太鼓のフチと面を叩く際、誰もが一度は「どうすれば狙った通りの音色が出せるのだろう?」と考えます。実は、その答えの多くは、バチを握る「強さ」という、非常に基本的なところに隠されています。太鼓をより深く、表情豊かに叩くために、この「握りと倍音の秘密」に迫ってみましょう。
1.バチの握りが音色(倍音)を変える仕組み
太鼓の音の「深み」や「響き」を決めるのは、同時に鳴る様々な周波数の「倍音」です。バチの握りの強さが、この倍音を「生かす」か「抑える」かのスイッチになります。
- 握りが強い場合(固定・制振)
- 物理的影響: 手の筋肉や関節がダンパーとなり、バチと太鼓の振動エネルギーを吸収し、早く止めます。
- 音色の変化: 倍音の余韻がカットされ、ソリッドで「芯」が強調された硬い音になります。
- 握りが緩い場合(解放・リバウンド活用)
- 物理的影響: バチが自由に動き、振動エネルギーが手で吸収されず、太鼓の皮に最大限の響きを与えます。
- 音色の変化: 倍音が豊かに残り、伸びがあり「響き」が豊かな丸い音になります。
2.「握り」は表現力を広げるツール
バチの握りの強さは、単なる持ち方ではなく、「音色のパレットを広げるための重要な技術」です。
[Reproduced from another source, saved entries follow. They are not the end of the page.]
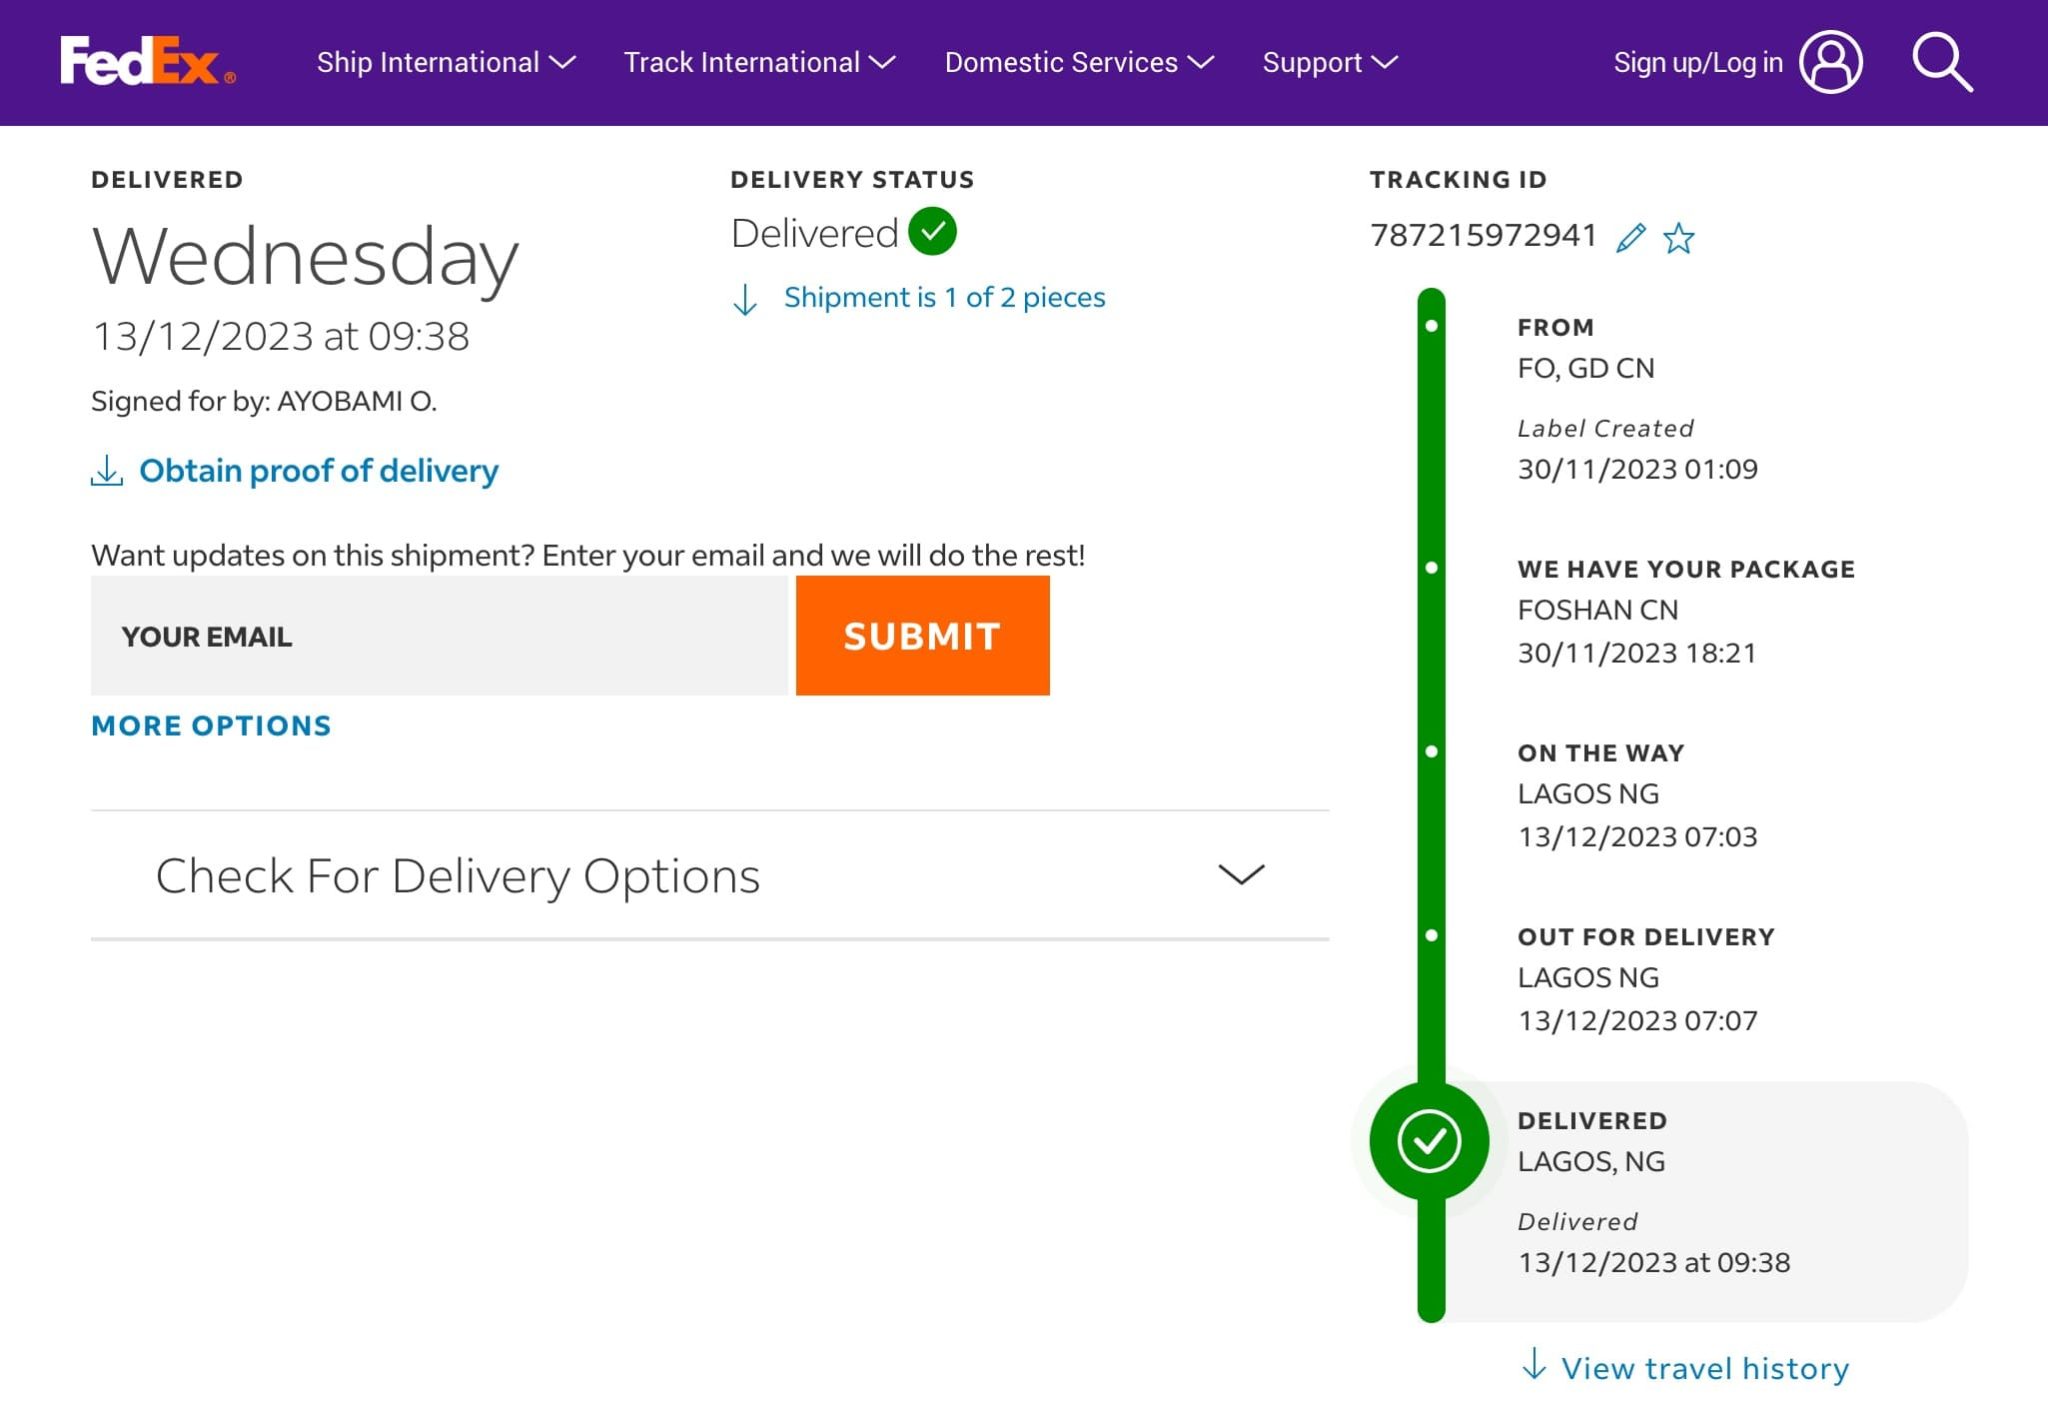The image size is (2048, 1417).
Task: Open the Support menu
Action: tap(1329, 63)
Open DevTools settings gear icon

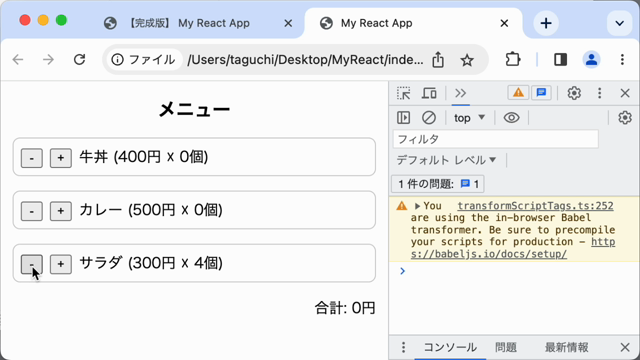click(x=574, y=93)
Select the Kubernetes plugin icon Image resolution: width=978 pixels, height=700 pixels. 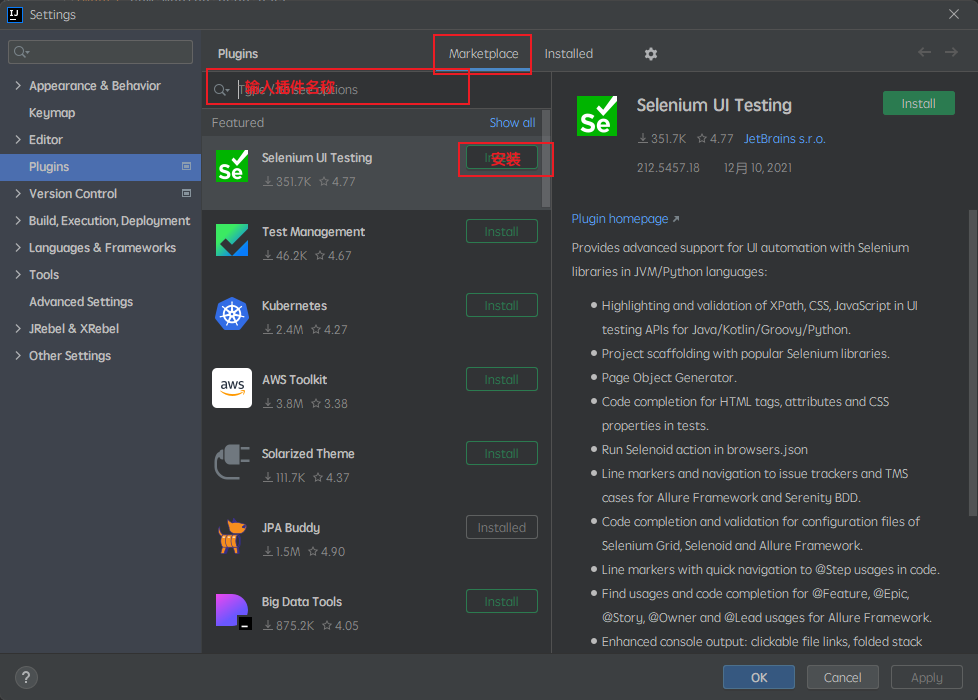(x=231, y=314)
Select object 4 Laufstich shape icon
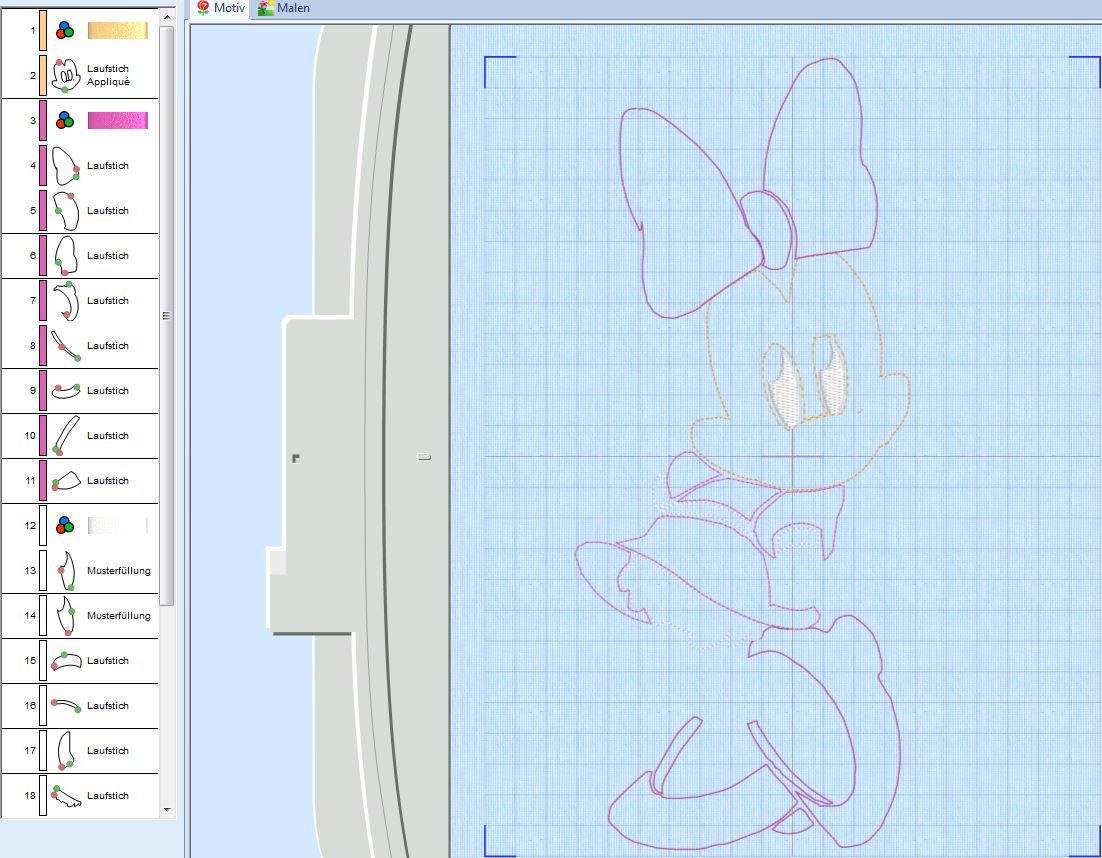 coord(65,166)
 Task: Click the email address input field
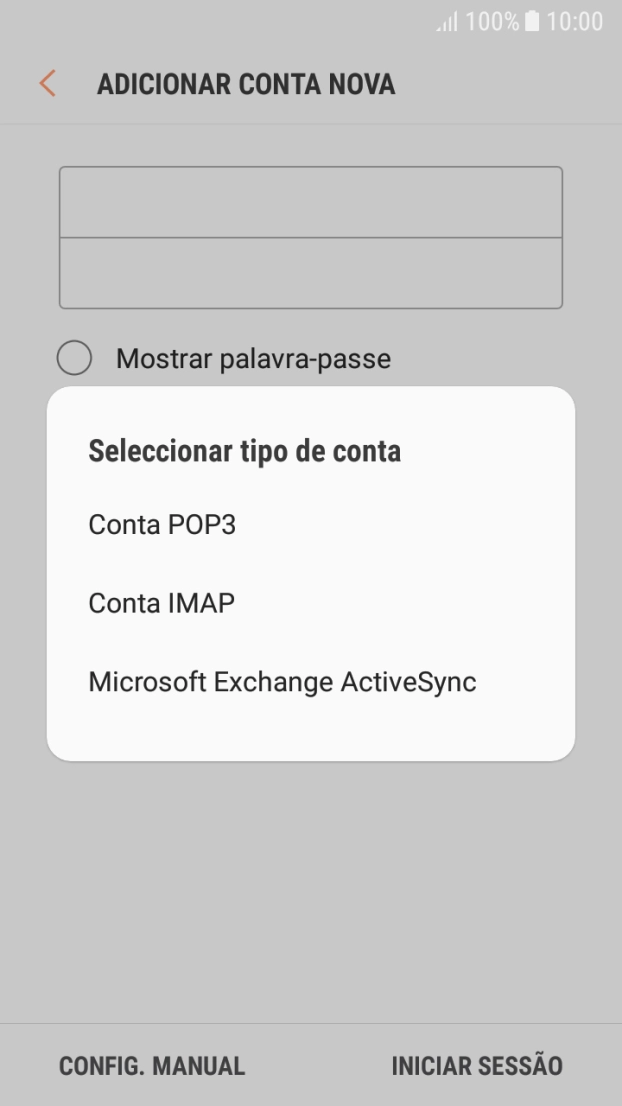pos(311,203)

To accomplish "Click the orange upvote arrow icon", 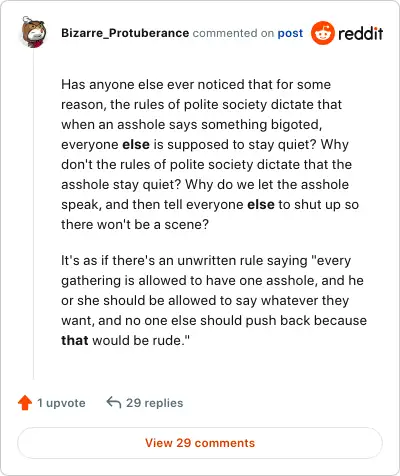I will [25, 403].
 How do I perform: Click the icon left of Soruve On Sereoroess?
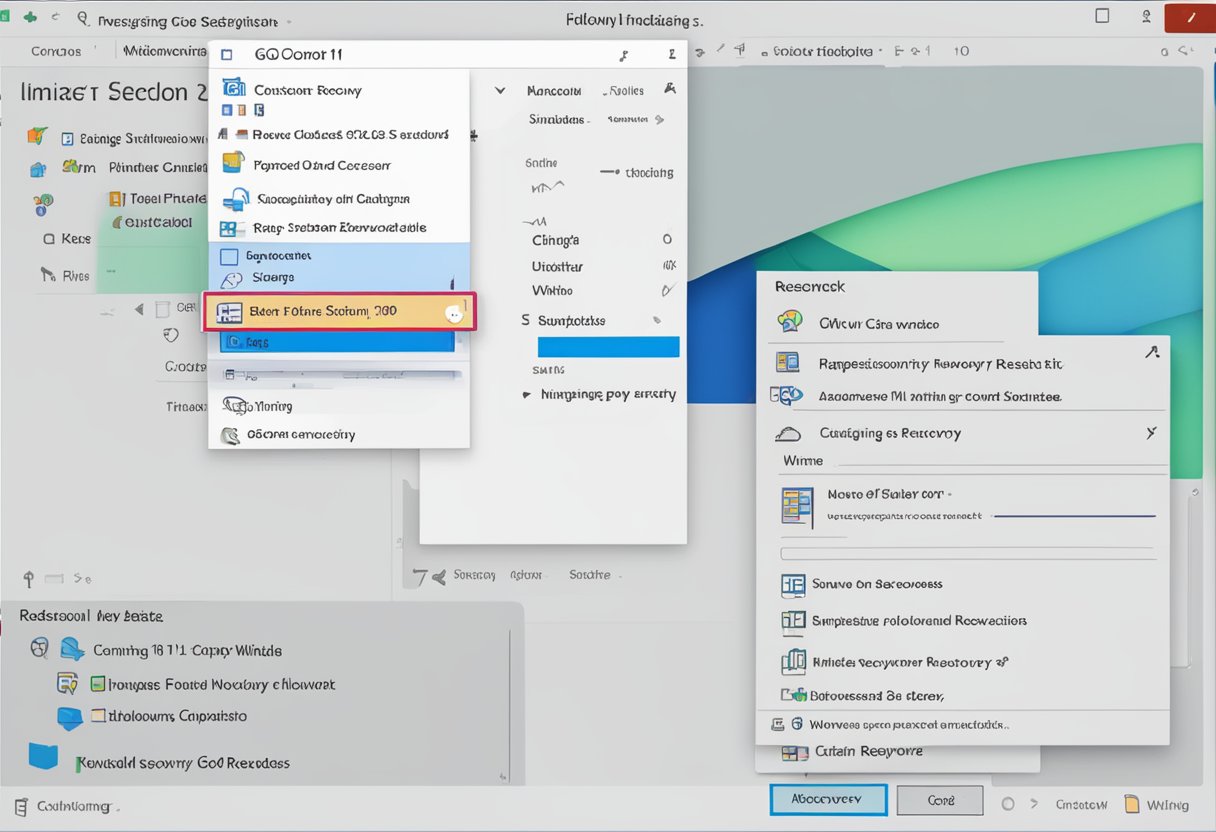pyautogui.click(x=793, y=584)
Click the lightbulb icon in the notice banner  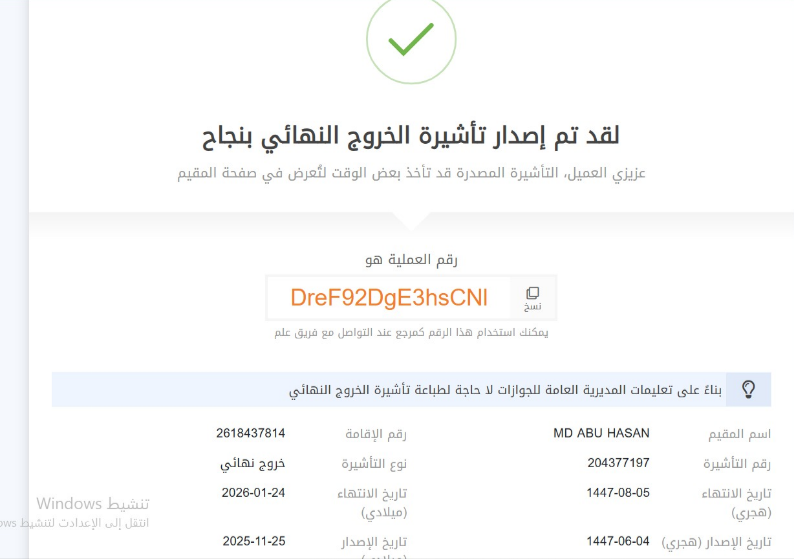pos(747,389)
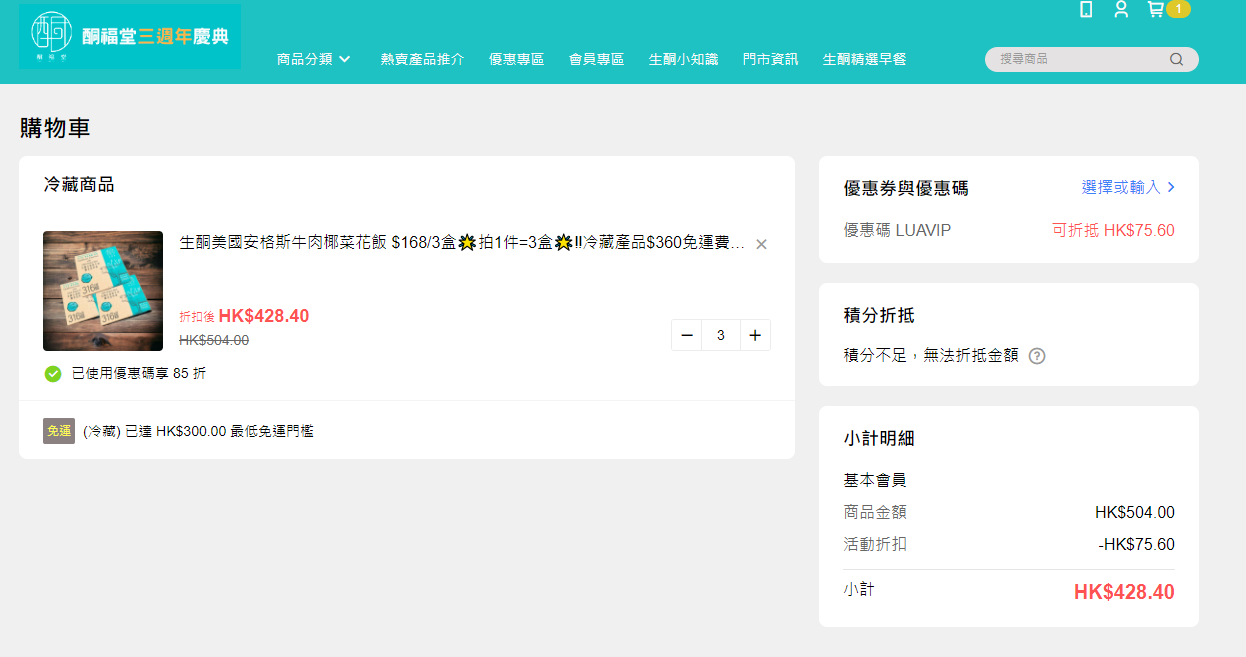Screen dimensions: 1246x657
Task: Click the shopping cart icon
Action: tap(1156, 10)
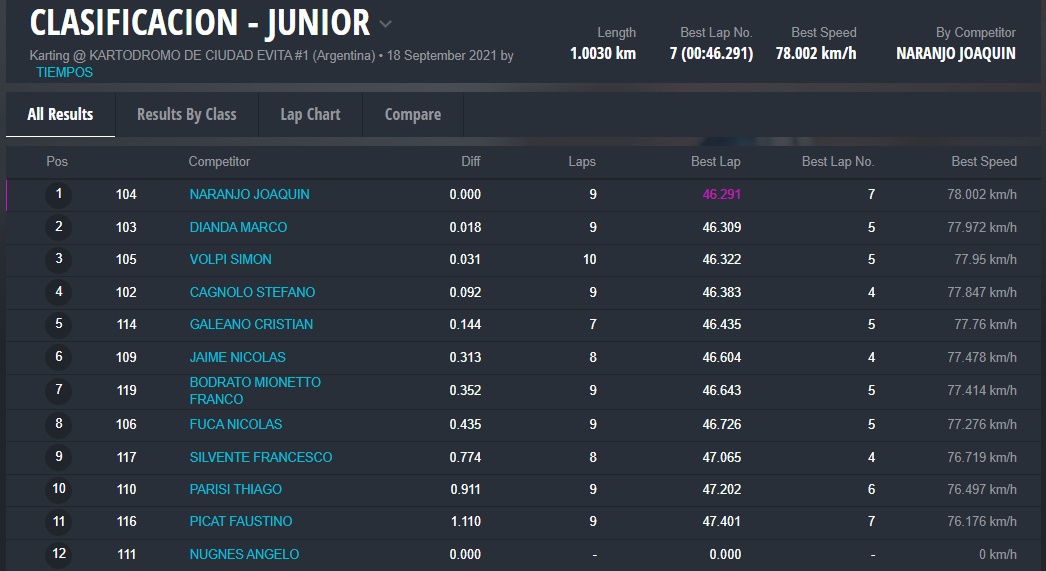Click the position 1 circle badge
The width and height of the screenshot is (1046, 571).
[x=58, y=194]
自分の狙った音色(必要な倍音、必要な芯)を見極め、握りの強弱を瞬時に切り替えることが、太鼓の深い表現へと繋がります。
3.【重要】長く太鼓を続けるために
表現のために強い握りを使うことはありますが、日常的な練習では「緩い握り」も取り入れて振動を逃がすことが、手首や肘を守る上で非常に大切です。八丈太鼓と長く、深く付き合っていくために「自分の身体を守る握り方」と「表現力を高める握り方」の両方を意識して、練習に取り組んでみてください。